The authors of this report stress the importance of awareness of COVID-19–related complications in young patients who have Duchenne muscular dystrophy, paying particular attention to a potential higher risk of respiratory infections in these patients.
Spontaneous pneumothorax, or collapsed lung absent a trauma-related cause, necessitated the placement of chest tubes in a 25-year-old male patient who had Duchenne muscular dystrophy (DMD), with the authors of a new case report emphasizing treatment teams should be away of the signs of respiratory compromise in patients who have the inherited neuromuscular disorder. This is especially important in the context of recovery from COVID-19 in these patients, as their weakened respiratory muscles place them at a potentially higher risk of respiratory infection.

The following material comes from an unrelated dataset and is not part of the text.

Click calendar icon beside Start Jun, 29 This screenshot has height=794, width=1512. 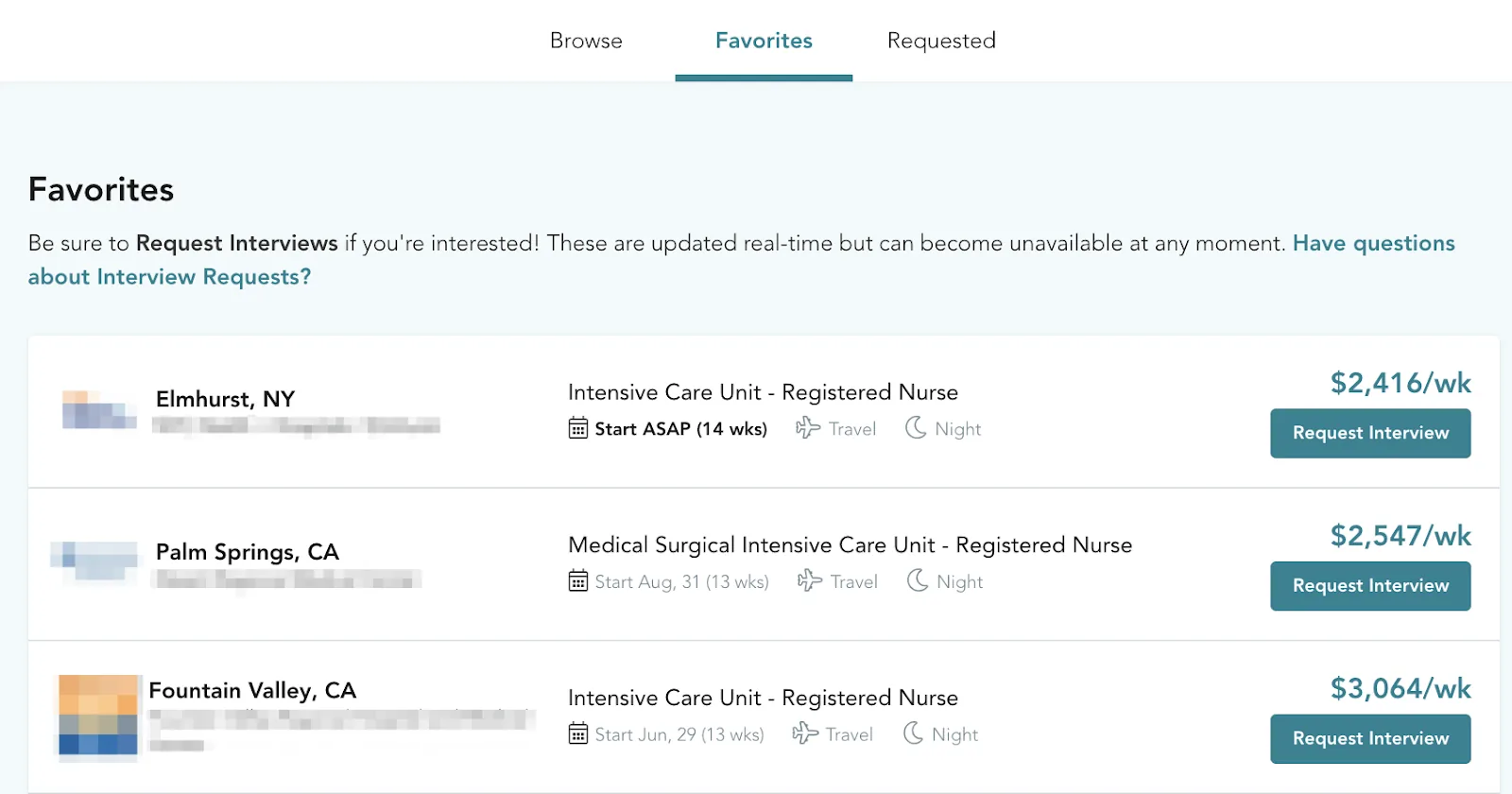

Publishing their report in Cureus, the authors wrote, “The annual incidence of spontaneous secondary pneumothorax is approximately 6.3 per 100,000 men and 2 per 100,000 women. On the contrary, the ratio is elevated up to 18% among DMD patients. Recognizing symptoms such as dyspnea, chest pain, and hypoxia is crucial for timely intervention.”1
The patient in this report presented to the hospital with an already complex medical history: mild restrictive lung disease, scoliosis with spinal fusion at multiple levels, hypothyroidism, COVID-19 infection 7 months prior, and pleurodesis 2 weeks prior. At presentation, he had right-sided chest pain and dyspnea, but stable vital signs. His chest x-ray revealed a pneumothorax that involved several sections of his right lung, and his chest CT, that this was large in scope.
An image of lungs affected by COVID-19
Image credit: Mongkolchon-stock.adobe.com
A chest tube was placed and several additional procedures performed to aid in resolving the pneumothorax: a thoracoscopy, which looks at the chest area outside the lungs; a right-lobe wedge resection, in which small part of the damaged lung is removed; an apical blebectomy, in which damaged air sacs are removed; and mechanical pleurodesis, which is when pleural spaces are eliminated to prevent fluid buildup.
The chest tubes were left in for 6 days, and on day 9 following surgery, the patient was discharged.
When discussing this case, the report authors highlighted how the weakened respiratory muscles of patients who have DMD predispose this patient population to a host of complications that include chronic respiratory failure, ineffective cough, and nocturnal hypoventilation. However, the causes of spontaneous pneumothorax remain in question. What is known is that among patients who have comorbid COVID-19, 1 in 99 patients experiences a spontaneous pneumothorax, and that the mortality rate considering the presence of both conditions is higher compared with patients who have DMD but not COVID-19.2
Managing these patients can be challenging, they added, due to the lack of guidance and an array of treatments with such dependable variables as pneumothorax size, symptoms, and etiology. Further, treatment strategies need to minimize potential for additional deterioration and worsening of pneumothorax from use of noninvasive ventilation. They stress the significance of respiratory function monitoring in ambulatory and nonambulatory patients.
“These patients face an increased risk of mortality, emphasizing the need for careful evaluation and cautious measures, including the identification of pleural blebs or bullae and careful noninvasive positive pressure ventilation use,” they concluded. “Further research and investigation are necessary to enhance our understanding and refine treatment strategies for managing pneumothorax in this specific patient population.”